REQUIREMENT » Set down, exactly and in full, the line holding "This screenshot has width=250, height=1440." and all the lines after it until the listing ends, and nothing else.

SUPPLIED RECORDS »
Content starts

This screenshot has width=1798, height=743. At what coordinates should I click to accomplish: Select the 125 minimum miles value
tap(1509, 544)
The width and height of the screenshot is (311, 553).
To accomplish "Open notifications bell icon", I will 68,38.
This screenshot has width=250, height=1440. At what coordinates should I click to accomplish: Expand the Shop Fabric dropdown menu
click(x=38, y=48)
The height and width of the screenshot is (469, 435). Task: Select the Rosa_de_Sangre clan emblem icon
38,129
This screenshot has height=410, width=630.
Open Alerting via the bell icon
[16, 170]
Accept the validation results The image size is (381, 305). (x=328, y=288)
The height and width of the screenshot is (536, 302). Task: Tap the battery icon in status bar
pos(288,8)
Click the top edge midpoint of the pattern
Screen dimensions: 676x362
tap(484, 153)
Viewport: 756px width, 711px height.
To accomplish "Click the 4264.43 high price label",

Content ends

ANSWER SECTION »
This screenshot has width=250, height=1440. At what coordinates should I click to accomplish: Expand the Shop Fabric dropdown menu
click(x=38, y=48)
The height and width of the screenshot is (469, 435). Task: Select the Rosa_de_Sangre clan emblem icon
38,129
This screenshot has height=410, width=630.
Open Alerting via the bell icon
[16, 170]
Accept the validation results The image size is (381, 305). (x=328, y=288)
The height and width of the screenshot is (536, 302). Task: Tap the battery icon in status bar
pos(288,8)
Click the top edge midpoint of the pattern
Screen dimensions: 676x362
tap(484, 153)
Viewport: 756px width, 711px height.
To accomplish "Click the 4264.43 high price label",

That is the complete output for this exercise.